Le tribunal judiciaire de Paris, dans un jugement du 12 novembre 2024, statue sur un litige opposant un établissement de crédit à une caution personne physique. La banque réclame le paiement du solde d’un prêt professionnel garanti. La caution invoque la déchéance des intérêts pour défaut d’information annuelle et un manquement au devoir de mise en garde. Le tribunal prononce la déchéance des intérêts conventionnels mais rejette la demande reconventionnelle et accorde la créance principale.
La sanction du défaut d’information annuelle : une application stricte des conditions
La décision rappelle les exigences formelles de l’information annuelle et en précise les effets. Le créancier professionnel doit communiquer avant le 31 mars le montant de la dette au 31 décembre de l’année précédente. « Le créancier professionnel est tenu, avant le 31 mars de chaque année et à ses frais, de faire connaître à toute caution personne physique le montant du principal de la dette, des intérêts et autres accessoires restant dus au 31 décembre de l’année précédente au titre de l’obligation garantie » (article 2302 du code civil). Le tribunal constate l’absence totale d’information régulière avant cette date et la non-conformité des mises en demeure ultérieures. Une mise en demeure peut valoir information mais elle doit contenir les éléments requis par la loi et être adressée dans les délais. En l’espèce, la communication tardive et incomplète ne satisfait pas à l’obligation. La portée de cette analyse est significative. Elle confirme que la formalité est substantielle et que sa violation entraîne une sanction automatique. La déchéance des intérêts conventionnels est prononcée depuis l’origine du prêt, faute d’information antérieure. Cette solution est conforme à la jurisprudence qui établit que « le défaut d’accomplissement de la formalité prévue à l’alinéa précédent emporte, dans les rapports entre la caution et l’établissement tenu à cette formalité, déchéance des intérêts échus depuis la précédente information jusqu’à la date de communication de la nouvelle information » (Cour d’appel de Paris, le 26 mars 2025, n°23/02697). La valeur de l’arrêt réside dans son rappel du caractère impératif de cette obligation d’information protectrice.

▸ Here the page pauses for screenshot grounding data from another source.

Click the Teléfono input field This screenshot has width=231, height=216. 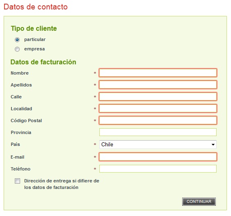click(x=158, y=168)
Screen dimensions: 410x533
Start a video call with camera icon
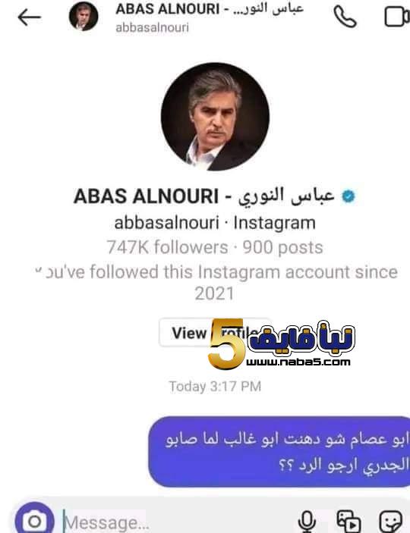pyautogui.click(x=397, y=17)
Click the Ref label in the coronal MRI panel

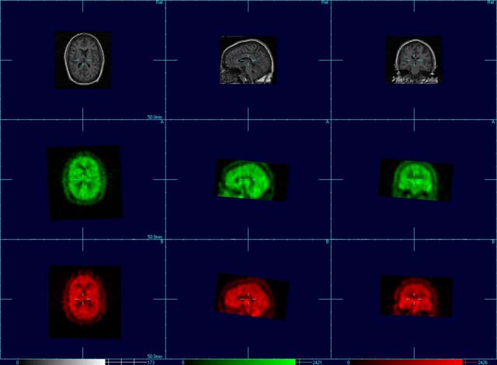coord(490,3)
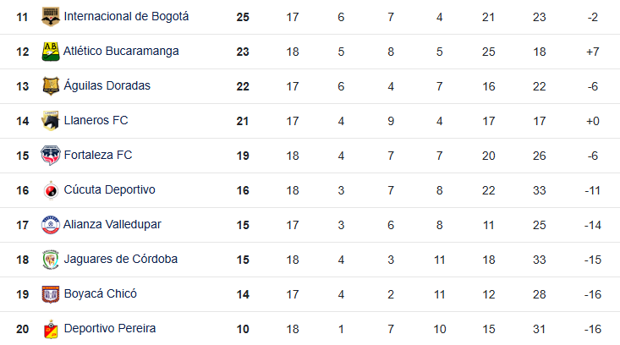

Les limites du devoir de mise en garde : l’exigence d’une inadaptation prouvée
Le juge restreint la portée du devoir de mise en garde à l’inadaptation du crédit aux capacités du débiteur principal. Le texte applicable est l’article 2299 du code civil. « Le créancier professionnel est tenu de mettre en garde la caution personne physique lorsque l’engagement du débiteur principal est inadapté aux capacités financières de ce dernier » (article 2299 du code civil). La caution soutenait que le prêt était risqué au vu du faible capital de la société et d’un prêt garanti par l’État antérieur. Le tribunal examine les comptes sociaux et relève un chiffre d’affaires et un bénéfice nets significatifs à la date de l’engagement. Il note également que la cessation des paiements est intervenue près de deux ans après l’octroi du prêt. Le sens de cette analyse est clair. L’appréciation de l’inadaptation se fait in abstracto à la date de la signature du cautionnement. La charge de la preuve incombe à la caution qui doit démontrer par des éléments objectifs le déséquilibre financier. La simple existence d’un risque ou la faiblesse du capital social ne suffisent pas. La portée de cette interprétation est de circonscrire strictement le devoir de mise en garde. Elle écarte toute obligation d’alerte sur les risques généraux de l’opération ou sur l’adéquation de l’engagement aux ressources de la caution elle-même. La décision rappelle ainsi que la protection de la caution personne physique ne se transforme pas en une garantie de réussite de l’opération financée. Elle consacre une approche exigeante de la preuve du manquement.